Problems to solve:
**A.** In the tensor_parallel issue thread, which model was the poster working with?
**B.** According to the error message quoted in the tensor_parallel issue thread, what went wrong in the poster's run, and what does the message advise? Answer in one to three sentences.
**C.** Go on with the tensor_parallel issue thread from its last line.

BlackSamorez / tensor_parallel

Automatically split your PyTorch models on multiple GPUs for training & inference
MIT License
619 stars 38 forks source link

why raised cuda error? #95

Closed YooSungHyun closed 1 year ago

YooSungHyun commented 1 year ago

i used tiiuae/falcon-40b

and want to doing full fine-tuning by lima instruction dataset

model = tp.tensor_parallel(model, sharded=True)

just use like this and i have 1) A100 80GB 2 and another server 2) A100 80GB 4 but when i running code on 1) device or 2) device raised error like this Model parameters were moved to incorrect devices, did call on model.cuda() or model.to(device)? If so, please avoid doing that

why?

Entries:
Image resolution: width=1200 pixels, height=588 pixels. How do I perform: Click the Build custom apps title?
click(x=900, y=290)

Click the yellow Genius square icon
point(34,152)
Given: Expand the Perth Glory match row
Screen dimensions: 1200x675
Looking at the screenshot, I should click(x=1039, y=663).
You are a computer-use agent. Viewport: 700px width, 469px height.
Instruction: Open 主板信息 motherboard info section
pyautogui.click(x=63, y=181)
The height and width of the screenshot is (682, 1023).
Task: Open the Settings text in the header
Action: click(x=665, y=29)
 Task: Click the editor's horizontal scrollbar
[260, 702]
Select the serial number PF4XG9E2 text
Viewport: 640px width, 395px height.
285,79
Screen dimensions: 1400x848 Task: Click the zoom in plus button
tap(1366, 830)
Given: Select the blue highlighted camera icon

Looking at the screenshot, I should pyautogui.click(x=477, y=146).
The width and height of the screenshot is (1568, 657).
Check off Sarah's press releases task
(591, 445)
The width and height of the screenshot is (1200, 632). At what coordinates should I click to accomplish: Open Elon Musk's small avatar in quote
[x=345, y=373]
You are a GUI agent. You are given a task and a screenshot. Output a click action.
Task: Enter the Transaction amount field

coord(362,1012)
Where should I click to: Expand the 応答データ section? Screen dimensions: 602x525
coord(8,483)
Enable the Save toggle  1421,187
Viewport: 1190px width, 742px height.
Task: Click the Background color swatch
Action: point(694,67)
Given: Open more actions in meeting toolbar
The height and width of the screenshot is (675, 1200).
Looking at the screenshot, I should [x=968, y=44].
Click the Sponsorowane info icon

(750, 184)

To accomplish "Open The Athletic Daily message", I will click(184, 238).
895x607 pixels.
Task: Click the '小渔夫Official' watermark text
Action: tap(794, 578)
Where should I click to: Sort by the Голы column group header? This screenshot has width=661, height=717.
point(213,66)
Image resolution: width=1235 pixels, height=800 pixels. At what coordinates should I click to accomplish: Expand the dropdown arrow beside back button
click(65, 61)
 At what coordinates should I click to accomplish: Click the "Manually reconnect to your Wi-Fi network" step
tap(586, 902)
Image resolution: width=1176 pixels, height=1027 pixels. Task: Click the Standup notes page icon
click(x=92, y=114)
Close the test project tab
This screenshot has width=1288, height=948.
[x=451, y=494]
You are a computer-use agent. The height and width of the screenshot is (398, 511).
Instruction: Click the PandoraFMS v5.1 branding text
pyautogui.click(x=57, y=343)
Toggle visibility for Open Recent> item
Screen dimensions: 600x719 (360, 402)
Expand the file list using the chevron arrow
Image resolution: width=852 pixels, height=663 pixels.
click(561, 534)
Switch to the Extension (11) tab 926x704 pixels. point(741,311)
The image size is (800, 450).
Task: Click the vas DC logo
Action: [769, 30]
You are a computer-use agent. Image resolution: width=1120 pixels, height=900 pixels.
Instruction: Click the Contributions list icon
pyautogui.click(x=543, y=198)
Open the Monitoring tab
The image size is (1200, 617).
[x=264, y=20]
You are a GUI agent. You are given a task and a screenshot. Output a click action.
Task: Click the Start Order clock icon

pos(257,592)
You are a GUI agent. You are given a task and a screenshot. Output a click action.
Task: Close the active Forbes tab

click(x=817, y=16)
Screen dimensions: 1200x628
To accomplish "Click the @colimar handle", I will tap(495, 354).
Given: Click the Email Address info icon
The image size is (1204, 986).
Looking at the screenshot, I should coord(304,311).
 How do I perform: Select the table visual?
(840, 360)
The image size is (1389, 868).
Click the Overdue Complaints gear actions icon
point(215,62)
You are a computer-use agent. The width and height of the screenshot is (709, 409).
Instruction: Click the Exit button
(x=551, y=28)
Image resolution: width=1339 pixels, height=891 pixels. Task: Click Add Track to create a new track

Answers:
**A.** tiiuae/falcon-40b

**B.** The message says the model parameters were moved to incorrect devices. It asks whether model.cuda() or model.to(device) was called and advises avoiding that if so.

**C.**
BlackSamorez commented 1 year ago

This error is raised during forward pass when model parameters are found on a device they are not expected to be on. This usually happens when parameters are moved after making model tensor_parallel. Can you provide a little more code to specify how you deploy the model and what happens between model = tp.tensor_parallel(model, sharded=True) and model(...)?

YooSungHyun commented 1 year ago

this is my all train code.... i don't know why moving parameter to another device...😅

import copy
import logging
import os

import torch
import tensor_parallel as tp
import torch._dynamo
from datasets import load_dataset
from setproctitle import setproctitle
from transformers import AutoModelForCausalLM, AutoTokenizer, HfArgumentParser, Trainer
from transformers.trainer_utils import is_main_process

from arguments import DatasetsArguments, ModelArguments, MyTrainingArguments
from utils import DataCollatorForSupervisedDataset

torch._dynamo.config.verbose = True
UNUSED0 = ">>QUESTION<<"
UNUSED1 = ">>ANSWER<<"
IGNORE_INDEX = -100
os.environ["TORCHDYNAMO_DISABLE"] = "1"

def main(model_args: ModelArguments, dataset_args: DatasetsArguments, training_args: MyTrainingArguments):
    setproctitle(model_args.model_name_or_path + "/" + dataset_args.data_path + "/finetuning")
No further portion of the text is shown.